Stored rows ::
##########

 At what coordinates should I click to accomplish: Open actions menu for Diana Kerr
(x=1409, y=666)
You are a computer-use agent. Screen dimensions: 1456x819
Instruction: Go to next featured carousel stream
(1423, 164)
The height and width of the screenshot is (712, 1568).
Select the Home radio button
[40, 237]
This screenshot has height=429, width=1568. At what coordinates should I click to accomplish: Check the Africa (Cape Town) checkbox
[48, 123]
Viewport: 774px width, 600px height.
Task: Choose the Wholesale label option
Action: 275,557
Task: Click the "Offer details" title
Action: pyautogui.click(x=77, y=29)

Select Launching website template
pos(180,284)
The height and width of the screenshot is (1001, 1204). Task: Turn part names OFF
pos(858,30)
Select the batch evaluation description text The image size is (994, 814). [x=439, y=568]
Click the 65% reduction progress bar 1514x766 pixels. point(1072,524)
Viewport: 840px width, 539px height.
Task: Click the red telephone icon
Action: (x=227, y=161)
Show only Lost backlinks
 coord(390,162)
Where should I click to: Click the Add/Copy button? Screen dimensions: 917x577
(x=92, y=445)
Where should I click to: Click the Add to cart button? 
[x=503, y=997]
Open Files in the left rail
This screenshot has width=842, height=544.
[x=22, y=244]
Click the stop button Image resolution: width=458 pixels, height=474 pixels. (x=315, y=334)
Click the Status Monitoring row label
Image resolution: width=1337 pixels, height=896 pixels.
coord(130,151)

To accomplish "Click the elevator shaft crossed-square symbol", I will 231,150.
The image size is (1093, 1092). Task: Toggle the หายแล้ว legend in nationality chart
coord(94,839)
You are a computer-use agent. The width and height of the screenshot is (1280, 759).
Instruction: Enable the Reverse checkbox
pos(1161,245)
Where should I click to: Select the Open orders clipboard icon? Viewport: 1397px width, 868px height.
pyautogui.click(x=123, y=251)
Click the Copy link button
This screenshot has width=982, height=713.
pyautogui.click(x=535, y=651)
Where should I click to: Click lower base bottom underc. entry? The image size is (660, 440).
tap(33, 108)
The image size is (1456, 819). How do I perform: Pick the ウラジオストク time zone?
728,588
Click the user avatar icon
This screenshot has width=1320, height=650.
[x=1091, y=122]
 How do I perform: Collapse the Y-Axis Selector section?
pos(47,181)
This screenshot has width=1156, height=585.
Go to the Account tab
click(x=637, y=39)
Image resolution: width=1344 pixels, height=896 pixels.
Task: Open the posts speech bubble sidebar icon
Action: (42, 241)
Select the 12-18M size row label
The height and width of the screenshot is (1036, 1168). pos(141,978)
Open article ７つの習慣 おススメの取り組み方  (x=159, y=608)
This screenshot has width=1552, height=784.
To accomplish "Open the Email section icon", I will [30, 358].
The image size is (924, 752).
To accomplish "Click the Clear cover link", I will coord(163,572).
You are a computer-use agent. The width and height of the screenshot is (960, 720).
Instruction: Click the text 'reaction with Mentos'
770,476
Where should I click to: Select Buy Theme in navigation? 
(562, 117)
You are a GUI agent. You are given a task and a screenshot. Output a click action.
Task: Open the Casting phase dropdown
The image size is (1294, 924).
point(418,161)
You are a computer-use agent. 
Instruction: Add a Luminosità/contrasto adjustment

##########

Directions ::
Rewrite all of the records above as a numbered list, one line per item, and leave out any blank lines.

Solution ::
1.  At what coordinates should I click to accomplish: Open actions menu for Diana Kerr
2. (x=1409, y=666)
3. You are a computer-use agent. Screen dimensions: 1456x819
4. Instruction: Go to next featured carousel stream
5. (1423, 164)
6. The height and width of the screenshot is (712, 1568).
7. Select the Home radio button
8. [40, 237]
9. This screenshot has height=429, width=1568. At what coordinates should I click to accomplish: Check the Africa (Cape Town) checkbox
10. [48, 123]
11. Viewport: 774px width, 600px height.
12. Task: Choose the Wholesale label option
13. Action: 275,557
14. Task: Click the "Offer details" title
15. Action: pyautogui.click(x=77, y=29)
16. Select Launching website template
17. pos(180,284)
18. The height and width of the screenshot is (1001, 1204). Task: Turn part names OFF
19. pos(858,30)
20. Select the batch evaluation description text The image size is (994, 814). [x=439, y=568]
21. Click the 65% reduction progress bar 1514x766 pixels. point(1072,524)
22. Viewport: 840px width, 539px height.
23. Task: Click the red telephone icon
24. Action: (x=227, y=161)
25. Show only Lost backlinks
26.  coord(390,162)
27. Where should I click to: Click the Add/Copy button? Screen dimensions: 917x577
28. (x=92, y=445)
29. Where should I click to: Click the Add to cart button? 
30. [x=503, y=997]
31. Open Files in the left rail
32. This screenshot has width=842, height=544.
33. [x=22, y=244]
34. Click the stop button Image resolution: width=458 pixels, height=474 pixels. (x=315, y=334)
35. Click the Status Monitoring row label
36. Image resolution: width=1337 pixels, height=896 pixels.
37. coord(130,151)
38. To accomplish "Click the elevator shaft crossed-square symbol", I will 231,150.
39. The image size is (1093, 1092). Task: Toggle the หายแล้ว legend in nationality chart
40. coord(94,839)
41. You are a computer-use agent. The width and height of the screenshot is (1280, 759).
42. Instruction: Enable the Reverse checkbox
43. pos(1161,245)
44. Where should I click to: Select the Open orders clipboard icon? Viewport: 1397px width, 868px height.
45. pyautogui.click(x=123, y=251)
46. Click the Copy link button
47. This screenshot has width=982, height=713.
48. pyautogui.click(x=535, y=651)
49. Where should I click to: Click lower base bottom underc. entry? The image size is (660, 440).
50. tap(33, 108)
51. The image size is (1456, 819). How do I perform: Pick the ウラジオストク time zone?
52. 728,588
53. Click the user avatar icon
54. This screenshot has width=1320, height=650.
55. [x=1091, y=122]
56.  How do I perform: Collapse the Y-Axis Selector section?
57. pos(47,181)
58. This screenshot has width=1156, height=585.
59. Go to the Account tab
60. click(x=637, y=39)
61. Image resolution: width=1344 pixels, height=896 pixels.
62. Task: Open the posts speech bubble sidebar icon
63. Action: (42, 241)
64. Select the 12-18M size row label
65. The height and width of the screenshot is (1036, 1168). pos(141,978)
66. Open article ７つの習慣 おススメの取り組み方  (x=159, y=608)
67. This screenshot has width=1552, height=784.
68. To accomplish "Open the Email section icon", I will [30, 358].
69. The image size is (924, 752).
70. To accomplish "Click the Clear cover link", I will coord(163,572).
71. You are a computer-use agent. The width and height of the screenshot is (960, 720).
72. Instruction: Click the text 'reaction with Mentos'
73. 770,476
74. Where should I click to: Select Buy Theme in navigation? 
75. (562, 117)
76. You are a GUI agent. You are given a task and a screenshot. Output a click action.
77. Task: Open the Casting phase dropdown
78. The image size is (1294, 924).
79. point(418,161)
80. You are a computer-use agent. 
81. Instruction: Add a Luminosità/contrasto adjustment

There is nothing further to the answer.